Enter the dream. What does it mean? What is it heralding, acknowledging, affirming? When I enter deep reflection, I see two things: 1) The conclusion of my 3d mission. 2) Me standing in the 5d world with no idea of what I’m supposed to do or how I’m supposed to be in this new world. This is obviously related to an earlier post about adapting to a new way of being.

Is the High Priesthood according to the Order of Melchizedek the new way of being? What does that even mean?

What I do know is what it DOES NOT mean!  The priesthood that I have felt inwardly calling to me has absolutely nothing to do with what we have known and experienced as priesthood.  My priesthood has nothing to do with hierarchy, power, or privilege. My priesthood is not one of separation where the priest is set apart as special or better. My priesthood doesn’t require special robes, prescribed scriptures, ritual, a name, or even a building. My priesthood would be free of anything that creates and thrives in separation. Instead, my priesthood would be more of a heterarchy (involve relations of interdependence) – an interdependent collaboration of service to one another, each using their own unique gifts for the sake of their own fulfillment and in service to the betterment of the world.  

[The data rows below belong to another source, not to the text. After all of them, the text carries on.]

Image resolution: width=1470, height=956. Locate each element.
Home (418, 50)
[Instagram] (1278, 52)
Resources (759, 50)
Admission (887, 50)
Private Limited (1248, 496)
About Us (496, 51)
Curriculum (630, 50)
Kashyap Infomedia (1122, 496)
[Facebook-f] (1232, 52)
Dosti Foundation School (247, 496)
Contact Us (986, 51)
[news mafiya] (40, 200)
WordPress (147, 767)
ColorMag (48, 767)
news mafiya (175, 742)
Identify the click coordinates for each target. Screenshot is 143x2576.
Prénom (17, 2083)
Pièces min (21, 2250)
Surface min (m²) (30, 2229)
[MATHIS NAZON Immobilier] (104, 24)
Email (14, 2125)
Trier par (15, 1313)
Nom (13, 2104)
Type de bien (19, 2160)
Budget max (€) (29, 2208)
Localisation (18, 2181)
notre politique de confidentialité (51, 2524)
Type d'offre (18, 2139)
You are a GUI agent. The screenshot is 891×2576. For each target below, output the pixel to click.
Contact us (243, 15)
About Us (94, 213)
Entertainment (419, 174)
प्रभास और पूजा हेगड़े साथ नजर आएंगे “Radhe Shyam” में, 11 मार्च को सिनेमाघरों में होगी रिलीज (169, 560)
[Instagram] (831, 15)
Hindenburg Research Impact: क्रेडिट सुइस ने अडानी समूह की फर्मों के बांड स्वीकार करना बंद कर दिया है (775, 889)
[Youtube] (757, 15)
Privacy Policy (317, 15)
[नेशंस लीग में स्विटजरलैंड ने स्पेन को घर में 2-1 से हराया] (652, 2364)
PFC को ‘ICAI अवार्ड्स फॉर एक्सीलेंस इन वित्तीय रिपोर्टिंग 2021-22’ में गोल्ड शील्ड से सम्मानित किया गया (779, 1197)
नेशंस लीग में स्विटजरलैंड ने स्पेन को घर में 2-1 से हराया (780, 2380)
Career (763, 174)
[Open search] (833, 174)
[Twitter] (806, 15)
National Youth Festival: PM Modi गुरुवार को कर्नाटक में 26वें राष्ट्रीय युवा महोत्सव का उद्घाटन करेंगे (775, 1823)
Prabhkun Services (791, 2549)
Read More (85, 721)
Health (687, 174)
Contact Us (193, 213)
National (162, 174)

But how does one live that out? How does one make that happen? As the dream seems to suggest, it’s already happened and is happening. The dream acknowledged the priesthood I have been given and have already been living out. Maybe that was all the dream was saying:

See. This is who you are.  Own it.

Clericalism by Any Other Name…

Just because one leaves the Catholic Church to become a priest elsewhere doesn’t mean one has escaped the dangers of clericalism. In fact, some of those I have known to take the collar elsewhere have been the most guilty of behaviors consistent with clericalism.

Clericalism:

            a policy of maintaining or increasing the power of a religious hierarchy.

a disordered attitude toward clergy, an excessive deference and an assumption of their

moral superiority

Throughout my life I have felt the call to serve humanity on behalf of the mission of Love. In the Catholic tradition in which I was raised women had two options: become a nun or a lay minister. I chose the latter. After leaving the Catholic Church, priesthood became an option to explore if I was willing to join a different denomination.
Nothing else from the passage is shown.